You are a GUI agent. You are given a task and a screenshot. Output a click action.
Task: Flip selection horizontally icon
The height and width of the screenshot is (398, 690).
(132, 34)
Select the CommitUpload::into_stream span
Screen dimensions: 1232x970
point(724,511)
- - -
**WRITTEN INSTRUCTION**
Output every line of the records above as a numbered list, skipping any blank lines.

**RESULT OF THE EXERCISE**
1. You are a GUI agent. You are given a task and a screenshot. Output a click action.
2. Task: Flip selection horizontally icon
3. The height and width of the screenshot is (398, 690).
4. (132, 34)
5. Select the CommitUpload::into_stream span
6. Screen dimensions: 1232x970
7. point(724,511)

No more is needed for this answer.